[Task brief]: From the material below, reproduce without any change the stretch from the line containing "Describe the element at coordinates (90, 92)" through the line containing "This screenshot has width=1202, height=758.", including both of those lines.

[Records in a dataset]

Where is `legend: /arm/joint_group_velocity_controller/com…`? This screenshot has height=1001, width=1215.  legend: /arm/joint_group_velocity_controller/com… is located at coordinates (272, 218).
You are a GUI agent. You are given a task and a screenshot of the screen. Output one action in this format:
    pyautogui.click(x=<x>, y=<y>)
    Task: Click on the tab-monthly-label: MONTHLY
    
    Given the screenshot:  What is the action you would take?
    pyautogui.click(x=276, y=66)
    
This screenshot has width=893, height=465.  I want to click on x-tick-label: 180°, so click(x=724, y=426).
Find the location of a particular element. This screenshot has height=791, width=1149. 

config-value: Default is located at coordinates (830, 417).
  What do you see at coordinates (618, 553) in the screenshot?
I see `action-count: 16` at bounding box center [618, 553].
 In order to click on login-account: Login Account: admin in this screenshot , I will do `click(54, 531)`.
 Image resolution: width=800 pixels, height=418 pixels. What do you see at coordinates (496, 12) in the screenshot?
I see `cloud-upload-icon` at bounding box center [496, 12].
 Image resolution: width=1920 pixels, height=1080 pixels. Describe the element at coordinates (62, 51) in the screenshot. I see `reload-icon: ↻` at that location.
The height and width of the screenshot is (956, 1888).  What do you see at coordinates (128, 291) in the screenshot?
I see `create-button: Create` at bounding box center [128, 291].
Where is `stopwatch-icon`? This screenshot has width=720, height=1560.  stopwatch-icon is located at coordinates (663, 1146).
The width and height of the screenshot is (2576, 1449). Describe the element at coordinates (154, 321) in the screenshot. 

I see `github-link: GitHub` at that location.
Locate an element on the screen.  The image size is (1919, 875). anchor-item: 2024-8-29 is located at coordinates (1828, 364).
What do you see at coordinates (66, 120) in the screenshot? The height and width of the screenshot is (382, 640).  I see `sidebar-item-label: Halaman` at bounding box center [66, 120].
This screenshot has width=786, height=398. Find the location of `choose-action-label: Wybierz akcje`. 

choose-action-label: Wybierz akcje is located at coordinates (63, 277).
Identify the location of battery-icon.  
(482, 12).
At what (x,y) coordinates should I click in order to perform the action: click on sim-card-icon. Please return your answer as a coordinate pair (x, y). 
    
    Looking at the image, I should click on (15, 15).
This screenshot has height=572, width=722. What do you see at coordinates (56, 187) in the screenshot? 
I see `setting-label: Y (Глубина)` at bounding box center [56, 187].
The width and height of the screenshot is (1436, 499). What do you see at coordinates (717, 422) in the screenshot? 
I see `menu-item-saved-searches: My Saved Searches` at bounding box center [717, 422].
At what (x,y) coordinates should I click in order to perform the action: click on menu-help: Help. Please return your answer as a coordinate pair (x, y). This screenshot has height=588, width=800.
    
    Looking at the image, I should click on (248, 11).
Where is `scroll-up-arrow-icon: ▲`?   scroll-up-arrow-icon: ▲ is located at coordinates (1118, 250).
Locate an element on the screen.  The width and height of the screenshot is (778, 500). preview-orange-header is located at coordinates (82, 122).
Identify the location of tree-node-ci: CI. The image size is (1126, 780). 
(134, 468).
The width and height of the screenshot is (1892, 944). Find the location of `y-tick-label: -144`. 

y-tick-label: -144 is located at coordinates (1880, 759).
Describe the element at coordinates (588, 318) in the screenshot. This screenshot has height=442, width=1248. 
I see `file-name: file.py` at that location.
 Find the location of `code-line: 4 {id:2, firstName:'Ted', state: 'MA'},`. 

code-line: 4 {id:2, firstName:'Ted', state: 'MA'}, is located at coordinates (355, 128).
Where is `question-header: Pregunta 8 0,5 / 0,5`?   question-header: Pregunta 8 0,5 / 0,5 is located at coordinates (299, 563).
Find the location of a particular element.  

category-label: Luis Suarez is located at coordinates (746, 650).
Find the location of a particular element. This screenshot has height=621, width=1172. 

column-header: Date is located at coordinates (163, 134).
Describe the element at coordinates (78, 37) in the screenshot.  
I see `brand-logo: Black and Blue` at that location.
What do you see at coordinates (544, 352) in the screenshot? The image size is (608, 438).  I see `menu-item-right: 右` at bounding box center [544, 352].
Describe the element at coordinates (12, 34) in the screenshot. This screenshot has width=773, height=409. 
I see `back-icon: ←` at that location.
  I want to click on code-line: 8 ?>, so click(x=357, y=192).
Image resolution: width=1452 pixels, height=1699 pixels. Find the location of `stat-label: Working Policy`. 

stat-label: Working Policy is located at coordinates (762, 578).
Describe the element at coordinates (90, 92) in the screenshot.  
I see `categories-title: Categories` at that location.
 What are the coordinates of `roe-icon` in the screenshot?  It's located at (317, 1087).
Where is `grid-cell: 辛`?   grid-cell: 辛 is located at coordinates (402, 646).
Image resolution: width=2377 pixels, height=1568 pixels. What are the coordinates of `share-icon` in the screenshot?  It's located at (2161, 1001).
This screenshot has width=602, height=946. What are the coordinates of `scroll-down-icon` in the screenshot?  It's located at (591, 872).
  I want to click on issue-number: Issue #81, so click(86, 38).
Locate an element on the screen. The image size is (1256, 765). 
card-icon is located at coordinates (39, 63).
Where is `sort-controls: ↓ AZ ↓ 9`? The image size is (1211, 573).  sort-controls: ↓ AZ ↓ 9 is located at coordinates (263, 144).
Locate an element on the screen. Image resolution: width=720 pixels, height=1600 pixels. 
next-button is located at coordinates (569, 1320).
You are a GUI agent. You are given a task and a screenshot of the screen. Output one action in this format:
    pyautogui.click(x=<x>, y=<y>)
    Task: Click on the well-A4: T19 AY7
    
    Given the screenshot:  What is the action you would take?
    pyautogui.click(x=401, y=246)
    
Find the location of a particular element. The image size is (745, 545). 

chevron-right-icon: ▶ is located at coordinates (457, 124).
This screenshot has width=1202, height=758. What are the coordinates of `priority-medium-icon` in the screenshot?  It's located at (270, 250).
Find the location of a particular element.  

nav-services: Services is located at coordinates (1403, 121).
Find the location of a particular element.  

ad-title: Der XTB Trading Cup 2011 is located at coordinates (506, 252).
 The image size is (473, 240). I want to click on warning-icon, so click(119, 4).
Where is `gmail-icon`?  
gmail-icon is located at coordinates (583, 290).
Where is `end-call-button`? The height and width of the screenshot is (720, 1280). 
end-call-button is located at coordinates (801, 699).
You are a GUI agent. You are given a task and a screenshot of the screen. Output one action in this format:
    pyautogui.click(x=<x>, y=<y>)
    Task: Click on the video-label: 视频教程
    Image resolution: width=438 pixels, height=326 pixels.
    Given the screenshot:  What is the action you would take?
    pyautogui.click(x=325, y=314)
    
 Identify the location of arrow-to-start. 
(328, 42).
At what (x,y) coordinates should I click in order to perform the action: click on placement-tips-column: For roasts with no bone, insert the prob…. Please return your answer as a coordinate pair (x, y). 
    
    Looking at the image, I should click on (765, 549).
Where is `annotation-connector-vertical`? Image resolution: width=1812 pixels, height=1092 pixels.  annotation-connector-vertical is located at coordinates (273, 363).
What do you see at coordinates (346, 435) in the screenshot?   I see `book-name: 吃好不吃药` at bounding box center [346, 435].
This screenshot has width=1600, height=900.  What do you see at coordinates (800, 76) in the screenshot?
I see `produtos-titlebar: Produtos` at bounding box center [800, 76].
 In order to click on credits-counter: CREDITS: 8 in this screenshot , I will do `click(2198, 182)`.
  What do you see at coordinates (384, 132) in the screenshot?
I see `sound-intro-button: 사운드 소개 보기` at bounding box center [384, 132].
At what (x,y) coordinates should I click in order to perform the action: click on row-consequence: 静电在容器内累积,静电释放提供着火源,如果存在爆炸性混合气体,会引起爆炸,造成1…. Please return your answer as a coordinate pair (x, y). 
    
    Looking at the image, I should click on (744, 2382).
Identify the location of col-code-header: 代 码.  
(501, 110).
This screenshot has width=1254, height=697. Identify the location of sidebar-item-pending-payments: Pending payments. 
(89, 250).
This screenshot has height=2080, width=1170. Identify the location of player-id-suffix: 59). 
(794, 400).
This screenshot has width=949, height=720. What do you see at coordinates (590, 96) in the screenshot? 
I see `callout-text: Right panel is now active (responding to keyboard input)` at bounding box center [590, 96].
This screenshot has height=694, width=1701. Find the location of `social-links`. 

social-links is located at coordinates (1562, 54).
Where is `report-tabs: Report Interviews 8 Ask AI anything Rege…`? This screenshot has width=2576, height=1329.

[Reply]:
Describe the element at coordinates (90, 92) in the screenshot.  
I see `categories-title: Categories` at that location.
 What are the coordinates of `roe-icon` in the screenshot?  It's located at (317, 1087).
Where is `grid-cell: 辛`?   grid-cell: 辛 is located at coordinates (402, 646).
Image resolution: width=2377 pixels, height=1568 pixels. What are the coordinates of `share-icon` in the screenshot?  It's located at (2161, 1001).
This screenshot has width=602, height=946. What are the coordinates of `scroll-down-icon` in the screenshot?  It's located at (591, 872).
  I want to click on issue-number: Issue #81, so click(86, 38).
Locate an element on the screen. The image size is (1256, 765). 
card-icon is located at coordinates (39, 63).
Where is `sort-controls: ↓ AZ ↓ 9`? The image size is (1211, 573).  sort-controls: ↓ AZ ↓ 9 is located at coordinates (263, 144).
Locate an element on the screen. Image resolution: width=720 pixels, height=1600 pixels. 
next-button is located at coordinates (569, 1320).
You are a GUI agent. You are given a task and a screenshot of the screen. Output one action in this format:
    pyautogui.click(x=<x>, y=<y>)
    Task: Click on the well-A4: T19 AY7
    
    Given the screenshot:  What is the action you would take?
    pyautogui.click(x=401, y=246)
    
Find the location of a particular element. The image size is (745, 545). 

chevron-right-icon: ▶ is located at coordinates (457, 124).
This screenshot has width=1202, height=758. What are the coordinates of `priority-medium-icon` in the screenshot?  It's located at (270, 250).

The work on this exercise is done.